Saturday, November 19, 2011

What am i feeling now?



This is what i am feeling now. (:


Gaara, one of my most fav character.


#honestly, i don't even dare to be excited tho i was utterly excited. but anyhow thanks for giving me all the excitement and shove it off right at my face. if i say i appreciate it then i'm being totally sarcastic. (:


Spending time with the boys has been Great but mostly awesome memories are when we truly express how we feel than shit talk.
Awesome moment was back at the beach and waterfront. i guess water does create some sort of invisible impact.

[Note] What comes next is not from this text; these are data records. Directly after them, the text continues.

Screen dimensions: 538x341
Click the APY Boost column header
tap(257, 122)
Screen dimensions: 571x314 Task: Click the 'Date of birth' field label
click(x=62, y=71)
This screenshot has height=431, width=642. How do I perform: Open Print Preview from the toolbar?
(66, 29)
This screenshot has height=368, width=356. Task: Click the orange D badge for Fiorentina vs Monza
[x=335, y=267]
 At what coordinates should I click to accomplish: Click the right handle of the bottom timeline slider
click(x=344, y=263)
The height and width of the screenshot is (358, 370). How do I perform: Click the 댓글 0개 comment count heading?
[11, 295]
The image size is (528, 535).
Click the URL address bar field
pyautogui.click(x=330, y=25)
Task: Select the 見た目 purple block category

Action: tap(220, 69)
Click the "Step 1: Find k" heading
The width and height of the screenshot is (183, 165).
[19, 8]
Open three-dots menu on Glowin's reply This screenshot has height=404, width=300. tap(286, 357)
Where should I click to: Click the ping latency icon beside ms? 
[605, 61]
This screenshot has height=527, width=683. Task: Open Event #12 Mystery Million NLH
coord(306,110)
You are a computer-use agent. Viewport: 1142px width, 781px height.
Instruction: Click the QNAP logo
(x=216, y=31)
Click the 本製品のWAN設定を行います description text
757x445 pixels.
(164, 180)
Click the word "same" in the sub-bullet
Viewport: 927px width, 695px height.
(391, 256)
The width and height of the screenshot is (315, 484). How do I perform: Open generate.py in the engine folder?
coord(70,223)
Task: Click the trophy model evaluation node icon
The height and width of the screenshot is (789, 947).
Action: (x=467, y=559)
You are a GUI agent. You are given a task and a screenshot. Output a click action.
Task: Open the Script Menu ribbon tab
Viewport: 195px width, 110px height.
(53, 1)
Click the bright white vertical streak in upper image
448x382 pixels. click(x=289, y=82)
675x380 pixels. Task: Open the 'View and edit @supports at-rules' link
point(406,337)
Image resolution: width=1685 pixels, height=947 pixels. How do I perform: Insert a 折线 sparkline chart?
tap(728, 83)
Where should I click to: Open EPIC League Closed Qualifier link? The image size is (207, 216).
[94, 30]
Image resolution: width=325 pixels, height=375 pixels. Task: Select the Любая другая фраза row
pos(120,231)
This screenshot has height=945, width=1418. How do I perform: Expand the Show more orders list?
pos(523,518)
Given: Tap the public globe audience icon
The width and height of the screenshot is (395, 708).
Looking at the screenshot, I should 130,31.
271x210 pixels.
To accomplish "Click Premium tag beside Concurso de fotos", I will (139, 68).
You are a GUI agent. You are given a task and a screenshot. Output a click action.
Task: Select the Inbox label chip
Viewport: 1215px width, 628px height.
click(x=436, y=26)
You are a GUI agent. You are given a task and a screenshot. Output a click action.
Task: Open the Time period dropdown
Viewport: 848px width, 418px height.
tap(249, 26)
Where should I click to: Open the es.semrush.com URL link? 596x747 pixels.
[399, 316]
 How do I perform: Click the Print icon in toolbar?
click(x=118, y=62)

i just realize that both my brother and boss is coming today same time same flight. i might check them out a while later. (:


What am i feeling now? i'm feeling upset after all that i've gone through, i threw my faith and trust just like that and i am constantly believing that it's gonna be alright but my worth is not shown and i was not well appreciated. things can just bust you off when you do a tiny little mistake over to all the awesome achievements that you've did before.


i wanted to join cvo4 but then, i was arranged to join magic sales instead which totally is not what i wanted. am i trying to guess out what he wanted for me, the plan and the trust he mentioned repeatedly - what is it because i think im getting tired of waiting, patient is not really in my dictionary.
and due to my broken heart for all the love and trust that i give yet not appreciated.
if i were to leave, i wont leave a salt of guilt. but if i were to make that decisions, i truly wont mind as much anymore because it doesnt seems to matter to me already since the trust and love i'm holding on seems to just be an illusion.